If you want to test the development version of pdf.tocgen, use the poetry run
command:
$ poetry run pdfxmeta in.pdf "pattern"
Alternatively, you could also use the
$ poetry shell
command to open up a virtual environment and run the development version directly:
(pdf.tocgen) $ pdfxmeta in.pdf "pattern"
Before you send a patch or pull request, make sure the unit test passes by running:
$ make test
If you are a Emacs user, you could install Daniel Nicolai's toc-mode package as a GUI front end for pdf.tocgen, though it offers many more functionalities, such as extracting (printed) table of contents from a PDF file. Note that it uses pdf.tocgen under the hood, so you still need to install pdf.tocgen before using toc-mode as a front end for pdf.tocgen.
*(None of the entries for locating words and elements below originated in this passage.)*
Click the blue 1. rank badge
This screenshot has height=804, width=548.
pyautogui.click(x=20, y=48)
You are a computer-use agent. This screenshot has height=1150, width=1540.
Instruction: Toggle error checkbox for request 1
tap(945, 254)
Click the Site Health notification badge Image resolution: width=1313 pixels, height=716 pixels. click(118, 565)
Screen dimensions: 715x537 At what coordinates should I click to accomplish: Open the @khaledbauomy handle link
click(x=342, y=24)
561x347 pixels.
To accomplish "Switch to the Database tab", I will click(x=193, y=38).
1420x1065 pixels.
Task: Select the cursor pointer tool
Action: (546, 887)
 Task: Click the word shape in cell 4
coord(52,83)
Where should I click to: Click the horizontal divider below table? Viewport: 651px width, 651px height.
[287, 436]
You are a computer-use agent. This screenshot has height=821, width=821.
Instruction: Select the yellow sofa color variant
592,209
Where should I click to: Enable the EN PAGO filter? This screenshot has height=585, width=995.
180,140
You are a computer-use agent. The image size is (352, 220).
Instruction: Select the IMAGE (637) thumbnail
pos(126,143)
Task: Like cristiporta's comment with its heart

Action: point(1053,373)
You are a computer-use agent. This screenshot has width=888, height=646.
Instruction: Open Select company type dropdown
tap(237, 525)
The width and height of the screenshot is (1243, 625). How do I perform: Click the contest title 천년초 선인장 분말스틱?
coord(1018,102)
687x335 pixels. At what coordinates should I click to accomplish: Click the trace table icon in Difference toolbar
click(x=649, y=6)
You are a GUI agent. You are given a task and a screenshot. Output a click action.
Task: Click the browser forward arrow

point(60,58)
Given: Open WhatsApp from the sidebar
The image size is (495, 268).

pdf.tocgen itself a is free software. The source code of pdf.tocgen is licensed
under the GNU GPLv3 license. However, the recipes in the recipes
directory is
separately licensed under the CC BY-NC-SA 4.0 License to prevent any
commercial usage, and thus not included in the distribution.
pdf.tocgen is based on PyMuPDF, licensed under the GNU GPLv3 license, which is again based on MuPDF, licensed under the GNU AGPLv3 license. A copy of the AGPLv3 license is included in the repository.
If you want to make any derivatives based on this project, please follow the terms of the GNU GPLv3 license.